Psoriasis is a rarer form of skin disease compared to eczema and can cause a significant impact on quality of life because of constant itching and the embarrassment of red and scaly skin.

Psoriasis treatment

The first stage of psoriasis treatment is usually topical creams, ointments or shampoos. These are used to treat the symptoms of psoriasis in several different ways, including:

  • Topical corticosteroids are applied to reduce inflammation and swelling around the psoriasis sites.
  • Vitamin D either in natural or equivalent forms, such as calcipotriol or tacalcitol, are used to slow the rate of skin cell production and reduce infection.
  • Dithranol can slow skin cell production, but must be used under medical supervision.
  • Tazarotene is used to slow down skin cell production.

Phototherapy for psoriasis

Psoriasis phototherapy involves the exposure of specific frequencies of ultraviolet (UV) light to slow down the production of skin cells. Psoriasis phototherapy can be delivered using light alone or in combination with photoreactive chemicals.
Phototherapy psoriasis treatment is often used to complement topical treatments as the combination of the two can be very effective.

Treatment for severe psoriasis and psoriatic arthritis

There are many drug treatments available to treat severe psoriasis that has not responded to topical psoriasis treatment or phototherapy.
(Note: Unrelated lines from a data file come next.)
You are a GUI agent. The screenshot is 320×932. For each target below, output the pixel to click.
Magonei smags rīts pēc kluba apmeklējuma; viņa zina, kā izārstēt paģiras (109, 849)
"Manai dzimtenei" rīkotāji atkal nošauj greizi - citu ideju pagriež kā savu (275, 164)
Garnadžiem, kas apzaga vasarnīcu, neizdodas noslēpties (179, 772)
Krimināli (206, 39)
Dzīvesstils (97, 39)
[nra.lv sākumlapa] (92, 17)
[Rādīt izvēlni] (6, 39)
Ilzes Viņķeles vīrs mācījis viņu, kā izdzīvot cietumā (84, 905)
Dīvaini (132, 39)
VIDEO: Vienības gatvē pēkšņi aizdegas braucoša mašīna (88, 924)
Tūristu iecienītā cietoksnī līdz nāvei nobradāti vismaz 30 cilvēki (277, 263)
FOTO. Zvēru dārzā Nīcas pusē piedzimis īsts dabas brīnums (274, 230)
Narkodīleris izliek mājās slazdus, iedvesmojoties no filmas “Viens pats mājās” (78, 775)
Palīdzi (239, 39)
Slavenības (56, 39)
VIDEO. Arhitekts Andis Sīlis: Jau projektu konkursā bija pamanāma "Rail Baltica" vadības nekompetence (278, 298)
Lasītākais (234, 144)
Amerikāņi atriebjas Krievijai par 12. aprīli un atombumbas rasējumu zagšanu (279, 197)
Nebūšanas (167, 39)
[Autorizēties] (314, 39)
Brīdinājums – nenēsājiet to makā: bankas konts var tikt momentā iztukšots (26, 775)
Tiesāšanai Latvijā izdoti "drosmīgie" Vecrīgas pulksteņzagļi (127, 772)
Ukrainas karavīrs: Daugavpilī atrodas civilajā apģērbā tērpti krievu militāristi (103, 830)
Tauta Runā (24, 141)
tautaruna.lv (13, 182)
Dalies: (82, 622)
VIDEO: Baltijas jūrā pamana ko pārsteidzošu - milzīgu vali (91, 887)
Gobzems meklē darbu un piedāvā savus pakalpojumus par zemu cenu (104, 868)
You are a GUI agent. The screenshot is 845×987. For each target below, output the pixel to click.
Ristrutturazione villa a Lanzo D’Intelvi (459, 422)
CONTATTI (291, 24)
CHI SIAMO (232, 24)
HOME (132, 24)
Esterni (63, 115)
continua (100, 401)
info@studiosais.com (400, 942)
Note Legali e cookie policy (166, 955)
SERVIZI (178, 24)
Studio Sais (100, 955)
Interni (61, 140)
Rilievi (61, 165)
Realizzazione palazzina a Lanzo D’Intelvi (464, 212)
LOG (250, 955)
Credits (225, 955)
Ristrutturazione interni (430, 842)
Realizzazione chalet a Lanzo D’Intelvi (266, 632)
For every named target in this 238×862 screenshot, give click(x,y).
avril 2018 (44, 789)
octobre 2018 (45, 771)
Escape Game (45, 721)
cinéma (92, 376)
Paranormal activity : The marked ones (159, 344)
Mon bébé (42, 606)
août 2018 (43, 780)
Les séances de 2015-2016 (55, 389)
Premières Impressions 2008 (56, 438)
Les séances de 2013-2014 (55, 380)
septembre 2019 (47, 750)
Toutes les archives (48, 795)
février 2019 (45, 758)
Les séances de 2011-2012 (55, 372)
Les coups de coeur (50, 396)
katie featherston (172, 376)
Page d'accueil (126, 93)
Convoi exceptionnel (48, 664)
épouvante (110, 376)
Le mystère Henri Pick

In a small number of cases, psoriasis is associated with a type of autoimmune arthritis that has similarities with rheumatoid arthritis. Dermatologists work in a multi-disciplinary team with rheumatologists to treat those affected.

Biologic treatments, a form of targeted therapy, aims to reduce the inflammation of the immune system’s overactive cells and can be used to treat skin psoriasis that has not responded to other treatments and can slow or halt the joint damage caused by psoriatic arthritis. They are available in various types including etanercept (Enbrel®), adalimumab (Humira®), infliximab (Remicade®) and ustekinumab (Stelara®).

These medications are very effective in treating psoriasis but have potential side effects and require strict medical supervision, with regular check-ups.